> **Problem details**: Where a line contains the word "agent", copy that line from the records below.

Dataset entries:
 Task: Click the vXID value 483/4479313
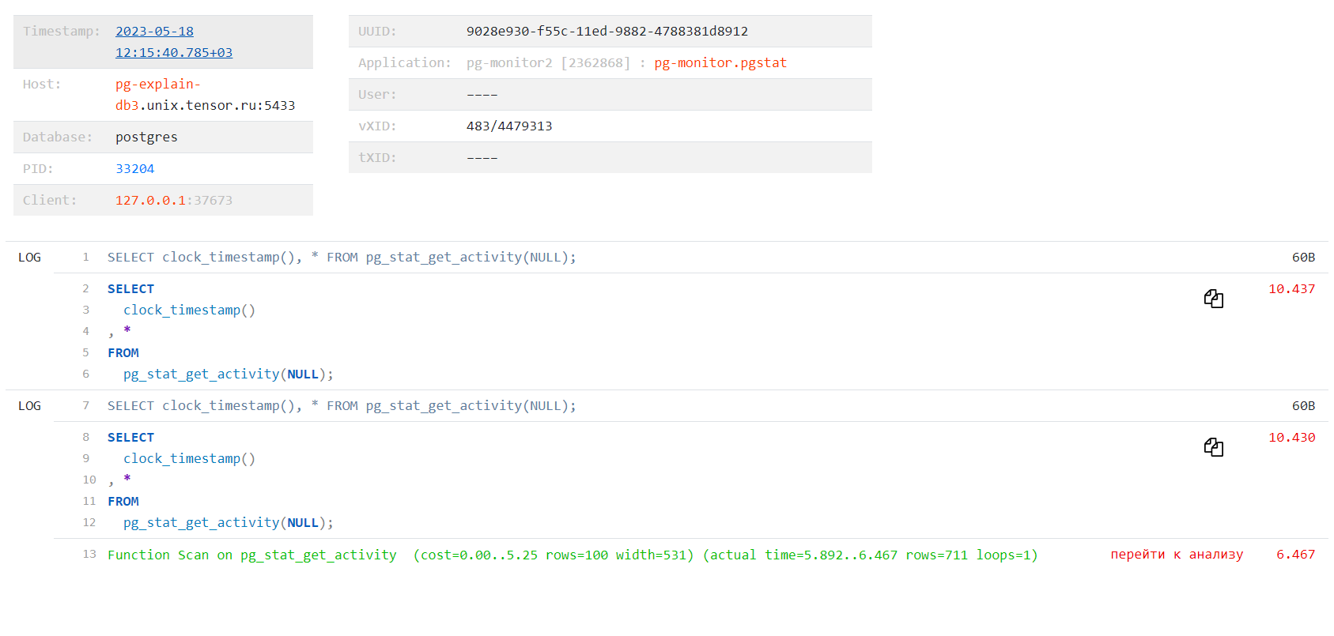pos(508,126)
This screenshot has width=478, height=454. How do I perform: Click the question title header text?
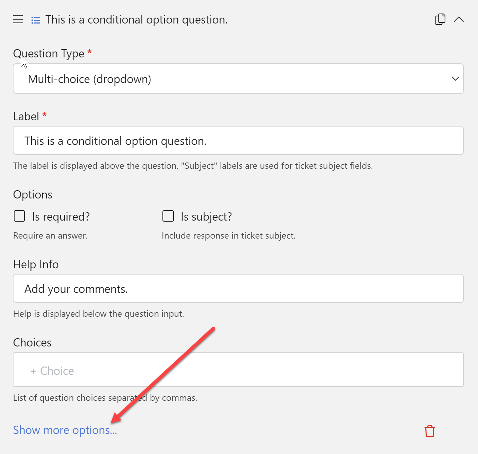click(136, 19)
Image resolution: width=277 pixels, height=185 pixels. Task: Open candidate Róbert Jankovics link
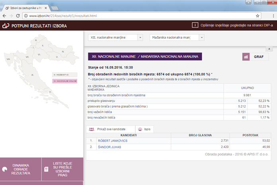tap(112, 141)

==

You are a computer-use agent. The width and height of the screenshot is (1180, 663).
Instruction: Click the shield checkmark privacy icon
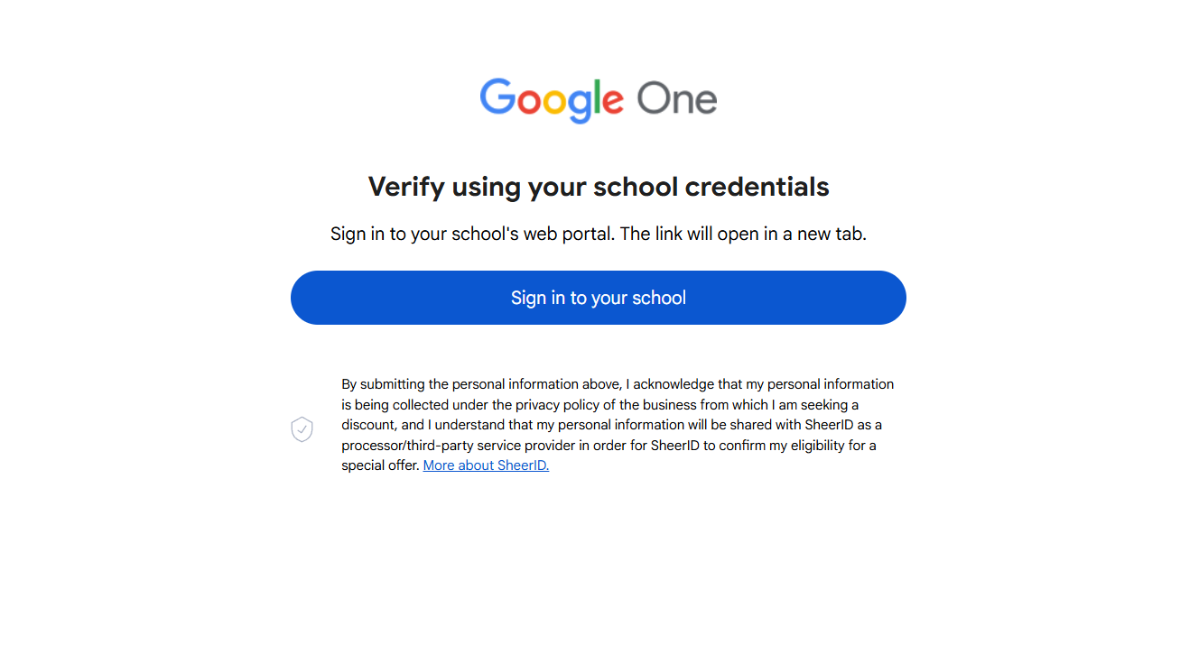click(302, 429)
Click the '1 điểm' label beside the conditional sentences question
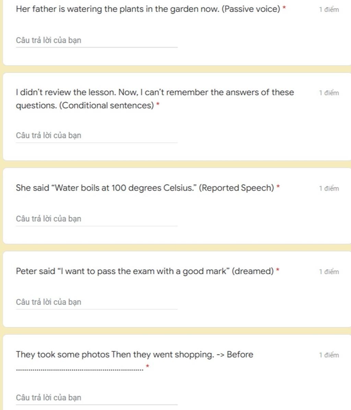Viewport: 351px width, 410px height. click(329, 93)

==

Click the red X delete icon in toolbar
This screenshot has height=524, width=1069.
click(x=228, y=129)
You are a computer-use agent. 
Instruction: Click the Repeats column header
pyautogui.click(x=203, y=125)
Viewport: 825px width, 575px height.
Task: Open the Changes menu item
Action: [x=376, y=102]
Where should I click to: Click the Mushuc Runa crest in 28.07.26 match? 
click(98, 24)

> **Written response**:
You are a computer-use agent. The width and height of the screenshot is (1180, 663).
You are a computer-use agent. 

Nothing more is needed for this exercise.